I think that it is wonderful that the source code becomes simple by
changing kernel markers to tracepoints.

However, it seems to forget to correct the error message.

For example.
Mathieu Wrote:
>- ret = marker_probe_register("kernel_sched_wakeup",
>- "pid %d state %ld ## rq %p task %p rq->curr %p",
>- wake_up_callback,
>- &ctx_trace);
>+ ret = register_trace_sched_wakeup(probe_sched_wakeup);
> if (ret) {
> pr_info("wakeup trace: Couldn't add marker"
> " probe to kernel_sched_wakeup\n");
> return ret;
> }

if (ret) {
- pr_info("wakeup trace: Couldn't add marker"
+ pr_info("wakeup trace: Couldn't activate tracepoint"
" probe to kernel_sched_wakeup\n");
return ret;
}

Thank you,
--
Takashi Nishiie


2008-07-10 03:57:38

by Mathieu Desnoyers

[permalink] [raw]
Subject: Re: [PATCH] ftrace port to tracepoints (linux-next) (nitpick update)

* Takashi Nishiie ([email protected]) wrote:
> Hi,Mathieu
>
> I think that it is wonderful that the source code becomes simple by
> changing kernel markers to tracepoints.
>
> However, it seems to forget to correct the error message.
>

:)

Good catch.

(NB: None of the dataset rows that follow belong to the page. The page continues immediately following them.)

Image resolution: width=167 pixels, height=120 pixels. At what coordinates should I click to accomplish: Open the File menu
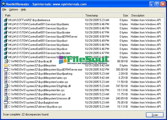tap(4, 10)
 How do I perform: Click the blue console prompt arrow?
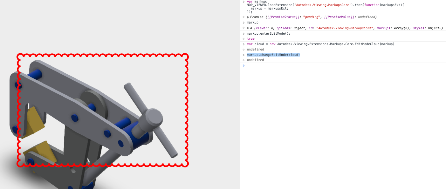(244, 65)
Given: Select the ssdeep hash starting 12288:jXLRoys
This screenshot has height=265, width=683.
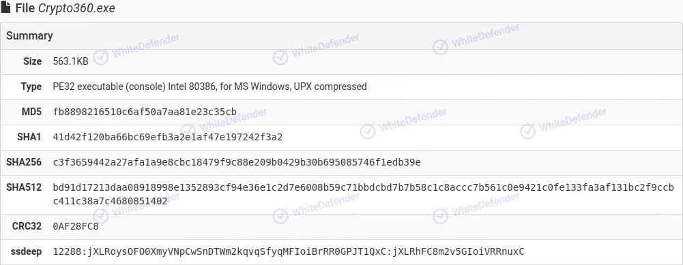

Here is the revised version. Thanks!

Mathieu


ftrace port to tracepoints

Porting the trace_mark() used by ftrace to tracepoints. (cleanup)

Changelog :
- Change error messages : marker -> tracepoint

Signed-off-by: Mathieu Desnoyers <[email protected]>
CC: Masami Hiramatsu <[email protected]>
CC: 'Peter Zijlstra' <[email protected]>
CC: "Frank Ch. Eigler" <[email protected]>
CC: 'Ingo Molnar' <[email protected]>
CC: 'Hideo AOKI' <[email protected]>
CC: Takashi Nishiie <[email protected]>
CC: 'Steven Rostedt' <[email protected]>
CC: Eduard - Gabriel Munteanu <[email protected]>
---
kernel/trace/trace_sched_switch.c | 120 ++++++---------------------------
kernel/trace/trace_sched_wakeup.c | 135 +++++++++-----------------------------
2 files changed, 58 insertions(+), 197 deletions(-)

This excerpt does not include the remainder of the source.